Gonzaga Godoi Trigo (2012), afirma que Sartre destrói o conceito criado no século XVIII sobre a natureza humana onde a essência do homem que precede sua existência; para este filósofo exemplar acontece o contrário: a existência precede a essência, para Sartre o homem sempre será o que tiver projetado ser. As pesquisas sobre a vida e obra deste filósofo nos apresentam os principais pensamentos do autor, dentre eles a liberdade, a responsabilidade, a angústia, a natureza humana, a verdade e a má-fé e sua opção pelo ateísmo.

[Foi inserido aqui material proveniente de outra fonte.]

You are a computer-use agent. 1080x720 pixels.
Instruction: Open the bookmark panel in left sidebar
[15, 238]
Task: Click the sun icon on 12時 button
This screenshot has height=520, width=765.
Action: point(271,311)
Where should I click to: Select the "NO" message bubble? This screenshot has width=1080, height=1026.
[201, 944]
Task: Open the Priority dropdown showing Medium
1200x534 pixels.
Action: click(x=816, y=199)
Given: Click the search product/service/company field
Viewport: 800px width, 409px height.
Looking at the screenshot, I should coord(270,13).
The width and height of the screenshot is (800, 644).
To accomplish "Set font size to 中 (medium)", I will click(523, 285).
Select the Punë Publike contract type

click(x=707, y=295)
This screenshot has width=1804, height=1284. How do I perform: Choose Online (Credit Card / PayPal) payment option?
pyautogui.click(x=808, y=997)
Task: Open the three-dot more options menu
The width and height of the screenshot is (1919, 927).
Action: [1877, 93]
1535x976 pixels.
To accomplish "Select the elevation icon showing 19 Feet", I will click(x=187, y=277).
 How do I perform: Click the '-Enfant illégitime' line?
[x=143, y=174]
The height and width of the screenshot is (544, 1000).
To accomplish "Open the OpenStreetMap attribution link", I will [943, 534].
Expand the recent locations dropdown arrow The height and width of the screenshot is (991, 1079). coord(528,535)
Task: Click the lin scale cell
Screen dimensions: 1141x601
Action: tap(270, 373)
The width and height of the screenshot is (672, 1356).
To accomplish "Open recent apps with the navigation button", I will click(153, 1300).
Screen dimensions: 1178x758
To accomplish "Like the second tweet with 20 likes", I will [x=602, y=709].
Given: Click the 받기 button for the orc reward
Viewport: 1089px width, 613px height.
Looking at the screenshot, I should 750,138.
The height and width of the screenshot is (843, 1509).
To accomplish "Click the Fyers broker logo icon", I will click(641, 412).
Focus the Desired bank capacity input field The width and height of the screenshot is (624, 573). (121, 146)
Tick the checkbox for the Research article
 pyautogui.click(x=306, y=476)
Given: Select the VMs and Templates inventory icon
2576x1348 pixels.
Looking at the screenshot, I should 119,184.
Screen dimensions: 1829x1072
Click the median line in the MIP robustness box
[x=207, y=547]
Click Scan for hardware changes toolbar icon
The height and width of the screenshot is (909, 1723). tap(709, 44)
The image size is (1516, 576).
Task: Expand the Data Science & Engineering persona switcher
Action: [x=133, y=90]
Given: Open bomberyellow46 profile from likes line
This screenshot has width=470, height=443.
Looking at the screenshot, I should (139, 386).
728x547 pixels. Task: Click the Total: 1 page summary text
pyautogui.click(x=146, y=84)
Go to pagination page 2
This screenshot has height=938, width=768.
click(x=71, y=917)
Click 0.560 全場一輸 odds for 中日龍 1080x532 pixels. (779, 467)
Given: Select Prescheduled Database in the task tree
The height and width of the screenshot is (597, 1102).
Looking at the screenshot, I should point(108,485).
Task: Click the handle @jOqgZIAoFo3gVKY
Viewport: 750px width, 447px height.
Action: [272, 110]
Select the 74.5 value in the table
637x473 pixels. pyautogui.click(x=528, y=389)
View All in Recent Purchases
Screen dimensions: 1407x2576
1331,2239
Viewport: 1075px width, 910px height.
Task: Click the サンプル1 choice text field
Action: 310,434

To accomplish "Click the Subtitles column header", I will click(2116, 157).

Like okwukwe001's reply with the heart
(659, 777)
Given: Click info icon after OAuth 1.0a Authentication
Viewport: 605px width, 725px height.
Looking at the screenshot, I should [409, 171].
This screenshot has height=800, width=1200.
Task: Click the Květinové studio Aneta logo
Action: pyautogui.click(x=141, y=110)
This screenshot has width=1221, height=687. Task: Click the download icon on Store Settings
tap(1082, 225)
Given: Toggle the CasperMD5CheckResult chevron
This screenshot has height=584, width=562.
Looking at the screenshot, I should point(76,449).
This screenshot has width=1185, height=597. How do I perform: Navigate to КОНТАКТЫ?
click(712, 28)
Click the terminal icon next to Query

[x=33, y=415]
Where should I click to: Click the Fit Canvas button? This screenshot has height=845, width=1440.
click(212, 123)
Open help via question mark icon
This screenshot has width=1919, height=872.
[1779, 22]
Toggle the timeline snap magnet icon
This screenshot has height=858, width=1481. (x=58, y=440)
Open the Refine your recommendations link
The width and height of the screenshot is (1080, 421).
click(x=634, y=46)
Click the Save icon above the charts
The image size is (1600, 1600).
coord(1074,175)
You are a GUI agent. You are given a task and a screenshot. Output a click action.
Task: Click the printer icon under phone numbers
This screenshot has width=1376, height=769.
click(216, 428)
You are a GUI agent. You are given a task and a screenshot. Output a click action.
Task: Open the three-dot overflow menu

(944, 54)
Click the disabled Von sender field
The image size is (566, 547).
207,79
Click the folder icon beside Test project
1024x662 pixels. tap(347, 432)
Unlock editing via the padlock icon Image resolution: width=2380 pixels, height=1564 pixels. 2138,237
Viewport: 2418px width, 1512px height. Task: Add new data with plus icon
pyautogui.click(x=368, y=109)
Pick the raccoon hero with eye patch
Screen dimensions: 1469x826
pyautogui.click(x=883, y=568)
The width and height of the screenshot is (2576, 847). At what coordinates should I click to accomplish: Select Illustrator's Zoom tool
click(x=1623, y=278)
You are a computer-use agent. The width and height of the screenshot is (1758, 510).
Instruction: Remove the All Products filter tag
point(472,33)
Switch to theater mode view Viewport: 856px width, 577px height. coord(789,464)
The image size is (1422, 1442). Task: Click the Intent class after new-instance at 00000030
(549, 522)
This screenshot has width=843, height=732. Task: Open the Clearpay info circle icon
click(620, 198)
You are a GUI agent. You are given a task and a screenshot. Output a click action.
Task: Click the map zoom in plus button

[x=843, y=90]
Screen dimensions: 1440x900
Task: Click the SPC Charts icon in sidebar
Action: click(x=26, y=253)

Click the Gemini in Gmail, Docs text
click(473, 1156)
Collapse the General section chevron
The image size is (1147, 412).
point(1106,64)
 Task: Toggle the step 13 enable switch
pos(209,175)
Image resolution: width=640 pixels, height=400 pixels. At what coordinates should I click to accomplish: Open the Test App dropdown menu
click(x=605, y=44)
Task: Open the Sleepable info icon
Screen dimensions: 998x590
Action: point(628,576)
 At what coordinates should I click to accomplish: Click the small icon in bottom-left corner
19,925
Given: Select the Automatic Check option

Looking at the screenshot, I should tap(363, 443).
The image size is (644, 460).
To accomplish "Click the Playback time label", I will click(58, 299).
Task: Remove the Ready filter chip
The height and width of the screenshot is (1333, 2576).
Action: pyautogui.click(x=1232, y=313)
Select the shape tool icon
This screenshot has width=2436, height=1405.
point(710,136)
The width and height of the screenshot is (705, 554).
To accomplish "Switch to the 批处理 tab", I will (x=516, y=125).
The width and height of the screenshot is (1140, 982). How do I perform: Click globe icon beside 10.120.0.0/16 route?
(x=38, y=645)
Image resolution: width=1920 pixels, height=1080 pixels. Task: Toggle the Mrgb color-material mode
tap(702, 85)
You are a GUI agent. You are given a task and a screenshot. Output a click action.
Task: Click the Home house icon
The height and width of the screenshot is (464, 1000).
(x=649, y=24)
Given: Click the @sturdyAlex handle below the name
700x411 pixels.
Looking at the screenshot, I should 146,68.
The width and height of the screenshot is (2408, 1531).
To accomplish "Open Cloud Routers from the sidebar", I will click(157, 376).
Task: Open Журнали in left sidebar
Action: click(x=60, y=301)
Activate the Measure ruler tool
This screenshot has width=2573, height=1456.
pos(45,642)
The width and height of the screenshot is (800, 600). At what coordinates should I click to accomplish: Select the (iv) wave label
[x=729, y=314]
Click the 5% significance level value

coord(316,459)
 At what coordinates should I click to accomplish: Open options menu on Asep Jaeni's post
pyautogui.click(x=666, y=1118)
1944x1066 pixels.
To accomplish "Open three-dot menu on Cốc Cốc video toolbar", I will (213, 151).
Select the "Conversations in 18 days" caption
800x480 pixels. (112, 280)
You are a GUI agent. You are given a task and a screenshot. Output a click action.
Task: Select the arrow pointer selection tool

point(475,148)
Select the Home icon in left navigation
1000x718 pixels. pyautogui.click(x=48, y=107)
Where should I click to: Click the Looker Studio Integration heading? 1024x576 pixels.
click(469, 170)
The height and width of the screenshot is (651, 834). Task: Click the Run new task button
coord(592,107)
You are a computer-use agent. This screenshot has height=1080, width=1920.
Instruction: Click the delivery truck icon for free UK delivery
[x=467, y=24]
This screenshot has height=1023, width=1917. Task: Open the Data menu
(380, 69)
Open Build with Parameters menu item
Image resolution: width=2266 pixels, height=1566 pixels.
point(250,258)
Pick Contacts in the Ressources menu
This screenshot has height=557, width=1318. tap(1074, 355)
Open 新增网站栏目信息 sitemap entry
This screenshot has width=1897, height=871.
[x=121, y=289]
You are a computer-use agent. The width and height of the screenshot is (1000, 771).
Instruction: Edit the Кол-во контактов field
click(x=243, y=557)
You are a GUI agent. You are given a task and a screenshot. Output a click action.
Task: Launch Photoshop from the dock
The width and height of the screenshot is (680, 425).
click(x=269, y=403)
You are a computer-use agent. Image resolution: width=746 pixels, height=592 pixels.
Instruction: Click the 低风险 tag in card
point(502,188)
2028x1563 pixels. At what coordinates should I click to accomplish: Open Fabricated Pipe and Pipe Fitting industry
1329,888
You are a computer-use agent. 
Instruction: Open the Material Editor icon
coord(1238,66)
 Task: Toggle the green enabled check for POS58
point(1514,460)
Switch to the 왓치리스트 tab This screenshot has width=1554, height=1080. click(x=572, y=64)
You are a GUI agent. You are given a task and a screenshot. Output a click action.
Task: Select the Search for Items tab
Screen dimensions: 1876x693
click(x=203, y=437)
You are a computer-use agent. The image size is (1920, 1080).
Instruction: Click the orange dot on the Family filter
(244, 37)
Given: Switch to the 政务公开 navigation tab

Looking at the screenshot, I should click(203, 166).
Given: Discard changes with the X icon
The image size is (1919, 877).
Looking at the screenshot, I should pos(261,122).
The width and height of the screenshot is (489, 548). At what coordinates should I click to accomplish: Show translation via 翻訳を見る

A existência da subjetividade e sua importância para o desenvolvimento humano harmonicamente condiz com a interação da liberdade e autenticidade de nossos comportamentos. Diante disso e abordando a temática sobre a superação da alienação do indivíduo, as intervenções psicológicas atuam promovendo saúde e prevenindo doenças psicopatológicas seguidas da terapia existencialista sartreana. O que proporciona confiança aos pacientes, familiares, educadores e profissionais psicólogos. Num contexto geral, Trigo (2012, p. 74,88), considera o Existencialismo Sartreano uma temática significativa dimensionada muito além de textos acadêmicos, mas vastamente em literaturas, romances, filmes, contos ou peças. Suas influências direta ou indiretamente produziram obras fundamentadas nesta corrente filosófica.

Fonte: https://goo.gl/57hi8Q

O homem nada mais é do que aquilo que ele faz de si mesmo: é esse o primeiro princípio do existencialismo […] o homem será apenas o que ele projetou ser (SARTRE, 1970, p. 3). Em Existencialismo um enfoque cultural (Trigo,2012), nos é apresentada uma breve descrição deste filósofo contemporâneo Jean Paul Sartre (1905-1980), nascido na França, homem livre e polêmico identifica sua defesa na separação total do Existencialismo de conceitos idealistas, considerados para Sartre como nossas evasões, fugas ou abandono para um alívio à busca do perturbador processo do existir.

Ao longo de sua trajetória intelectual foram muitas as críticas que perseguiram o filósofo e por muito tempo, no entanto assim a sua defesa sobre O existencialismo é um humanismo (Sartre, 1945), na conferência realizada na cidade de Paris possibilita Sartre definir o humanismo como base estrutural e de abordagem predominante sobre o se Existencialismo contrapondo e reprimindo inúmeras críticas marxistas e cristãs sobre a trajetória desta sua conduta.

Dois principais grupos lideraram suas perseguições, os marxistas (comunistas) e os cristãos. Os marxistas presumiam o Existencialismo responsável a instigar as pessoas de permanecerem no imobilismo do desespero, o acusando de uma filosofia contemplativa voltada a um tipo de pensamento da burguesia evidenciando a vergonha humana. Os religiosos cristãos a acusação estava pautada em que o Existencialismo de Sartre, negava a realidade e seriedade aos entendimentos humanos e a sua falta de essência espiritual extinguia os mandamentos de Deus; se os seus valores contemplariam apenas a pura gratuidade, onde cada um poderia então fazer o que bem entender, isto impossibilitaria a partir de um ponto de vista pessoal a condenar os pontos de vistas de outros seres baseados nos princípios morais da igreja católica.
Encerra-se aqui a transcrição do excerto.